[Saved data entries]
········

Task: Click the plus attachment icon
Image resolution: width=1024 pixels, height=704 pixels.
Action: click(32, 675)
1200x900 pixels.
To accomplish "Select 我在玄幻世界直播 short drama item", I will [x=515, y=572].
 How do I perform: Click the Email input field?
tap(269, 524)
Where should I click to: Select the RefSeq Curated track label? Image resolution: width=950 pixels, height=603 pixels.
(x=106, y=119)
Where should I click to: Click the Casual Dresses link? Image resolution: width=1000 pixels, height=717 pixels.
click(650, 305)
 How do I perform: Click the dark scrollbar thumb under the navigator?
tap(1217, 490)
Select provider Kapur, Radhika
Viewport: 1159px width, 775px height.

········

Your task:
As listed above, the lines from the line with "1200x900 pixels." to the line with "Select provider Kapur, Radhika" are to be echoed exactly, with both ends included and nothing added.

Solution for this exercise:
1200x900 pixels.
To accomplish "Select 我在玄幻世界直播 short drama item", I will [x=515, y=572].
 How do I perform: Click the Email input field?
tap(269, 524)
Where should I click to: Select the RefSeq Curated track label? Image resolution: width=950 pixels, height=603 pixels.
(x=106, y=119)
Where should I click to: Click the Casual Dresses link? Image resolution: width=1000 pixels, height=717 pixels.
click(650, 305)
 How do I perform: Click the dark scrollbar thumb under the navigator?
tap(1217, 490)
Select provider Kapur, Radhika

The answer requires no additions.